Tuesday, October 29, 2024

Trusted CI Webinar: Privacy Preserving Aggregate Range Queries on Encrypted Multi-dimensional Databases, Monday November 11th @10am Central

Augusta University's Hoda Maleki presenting the talk, Privacy Preserving Aggregate Range Queries on Encrypted Multi-dimensional Databases, on November 11th at 10am, Central time.

Please register here.

Data-driven collaborations often involve sharing large-scale datasets in cloud environments, where adversaries may exploit server vulnerabilities to access sensitive information. Traditional approaches, such as Trusted Execution Environments, lack the scalability for parallel processing, while techniques like homomorphic encryption incur prohibitive computational overheads. ARMOR addresses these limitations by developing encrypted querying techniques that support a variety of scientific data types and queries, balancing efficiency with privacy. The project’s interdisciplinary team focuses on advancing encryption methods, improving query performance for multidimensional data, and rigorously evaluating security risks and overheads under real-world scenarios.

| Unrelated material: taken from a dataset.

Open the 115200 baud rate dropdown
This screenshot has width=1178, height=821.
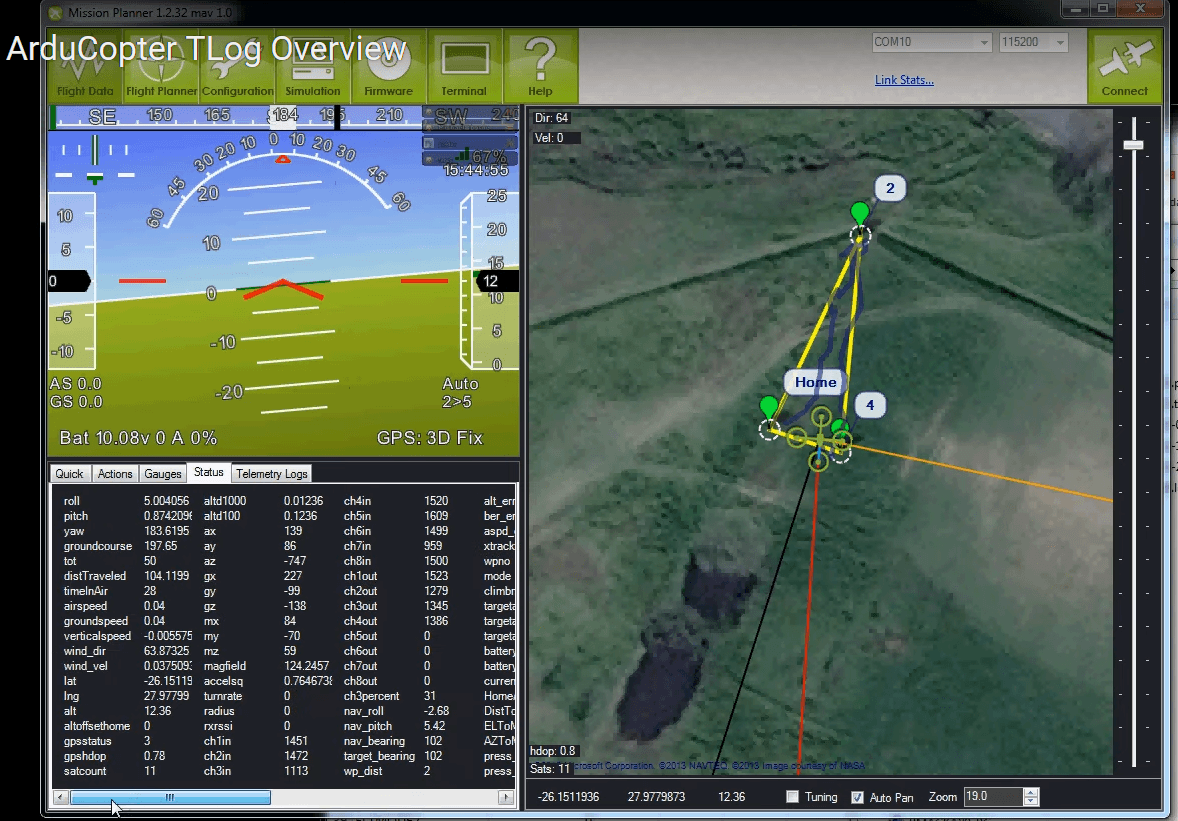pyautogui.click(x=1060, y=43)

A recent research under ARMOR is the development of Secure Standard Aggregate Queries (SSAQ), a novel approach for secure aggregation on multidimensional sparse datasets stored on untrusted servers. Aggregation functions like SUM, AVG, COUNT, MIN, MAX, and STD are essential for scientific data analysis but pose privacy risks when performed on encrypted data. Existing methods using searchable encryption suffer from access pattern and volume leakage and are often limited to one-dimensional settings. SSAQ overcomes these challenges by employing d-dimensional segment trees to precompute responses for all possible query ranges, thus improving the efficiency of secure range queries.

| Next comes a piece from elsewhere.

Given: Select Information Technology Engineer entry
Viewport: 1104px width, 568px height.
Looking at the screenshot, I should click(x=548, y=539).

To further reduce leakage, SSAQ integrates Oblivious RAM (ORAM) to conceal data access patterns during query execution. This combination ensures a higher level of security, making SSAQ suitable for complex scientific data scenarios where sensitive information needs to be safeguarded. The approach significantly extends the applicability of searchable encryption techniques, offering a scalable and efficient solution for secure data analytics in cloud environments while minimizing privacy risks.

Speaker Bio: 

Dr. Hoda Maleki is an Assistant Professor in the School of Computer and Cyber Sciences at Augusta University, specializing in system security, applied cryptography, and blockchain technology. She earned her Ph.D. in Computer Science and Engineering from the University of Connecticut. Dr. Maleki's research addresses critical security challenges, including IoT security, secure data retrieval in encrypted databases, and privacy-preserving data access in cloud environments. Her work leverages the Universally Composable (UC) security framework to analyze complex systems and employs multi-dimensional searchable encryption to protect massive scientific datasets. With over $1 million in NSF funding, her research advances scalable, efficient cryptographic solutions that meet the security needs of modern data-driven applications.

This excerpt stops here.